● What is required
Each entry must be output once more without any change.

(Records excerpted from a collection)
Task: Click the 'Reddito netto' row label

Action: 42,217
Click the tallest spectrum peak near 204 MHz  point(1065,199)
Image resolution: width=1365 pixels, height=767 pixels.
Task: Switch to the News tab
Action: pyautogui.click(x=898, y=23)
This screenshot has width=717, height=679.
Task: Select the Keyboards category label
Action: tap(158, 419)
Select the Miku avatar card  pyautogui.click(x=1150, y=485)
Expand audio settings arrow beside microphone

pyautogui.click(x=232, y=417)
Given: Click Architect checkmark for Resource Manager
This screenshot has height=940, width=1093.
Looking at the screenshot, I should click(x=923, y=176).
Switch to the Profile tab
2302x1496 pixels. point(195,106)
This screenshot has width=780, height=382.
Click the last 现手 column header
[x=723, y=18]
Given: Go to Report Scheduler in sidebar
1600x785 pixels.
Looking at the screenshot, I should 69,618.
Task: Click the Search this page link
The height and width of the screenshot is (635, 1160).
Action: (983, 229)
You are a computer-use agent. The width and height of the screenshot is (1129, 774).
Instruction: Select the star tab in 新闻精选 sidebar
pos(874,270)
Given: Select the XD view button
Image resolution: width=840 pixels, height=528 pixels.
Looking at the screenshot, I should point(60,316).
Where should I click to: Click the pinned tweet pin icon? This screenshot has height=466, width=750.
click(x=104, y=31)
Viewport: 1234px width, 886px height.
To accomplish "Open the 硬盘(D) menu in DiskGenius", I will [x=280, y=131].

● Answer section
Task: Click the 'Reddito netto' row label

Action: 42,217
Click the tallest spectrum peak near 204 MHz  point(1065,199)
Image resolution: width=1365 pixels, height=767 pixels.
Task: Switch to the News tab
Action: pyautogui.click(x=898, y=23)
This screenshot has width=717, height=679.
Task: Select the Keyboards category label
Action: tap(158, 419)
Select the Miku avatar card  pyautogui.click(x=1150, y=485)
Expand audio settings arrow beside microphone

pyautogui.click(x=232, y=417)
Given: Click Architect checkmark for Resource Manager
This screenshot has height=940, width=1093.
Looking at the screenshot, I should click(x=923, y=176).
Switch to the Profile tab
2302x1496 pixels. point(195,106)
This screenshot has width=780, height=382.
Click the last 现手 column header
[x=723, y=18]
Given: Go to Report Scheduler in sidebar
1600x785 pixels.
Looking at the screenshot, I should 69,618.
Task: Click the Search this page link
The height and width of the screenshot is (635, 1160).
Action: (983, 229)
You are a computer-use agent. The width and height of the screenshot is (1129, 774).
Instruction: Select the star tab in 新闻精选 sidebar
pos(874,270)
Given: Select the XD view button
Image resolution: width=840 pixels, height=528 pixels.
Looking at the screenshot, I should point(60,316).
Where should I click to: Click the pinned tweet pin icon? This screenshot has height=466, width=750.
click(x=104, y=31)
Viewport: 1234px width, 886px height.
To accomplish "Open the 硬盘(D) menu in DiskGenius", I will [x=280, y=131].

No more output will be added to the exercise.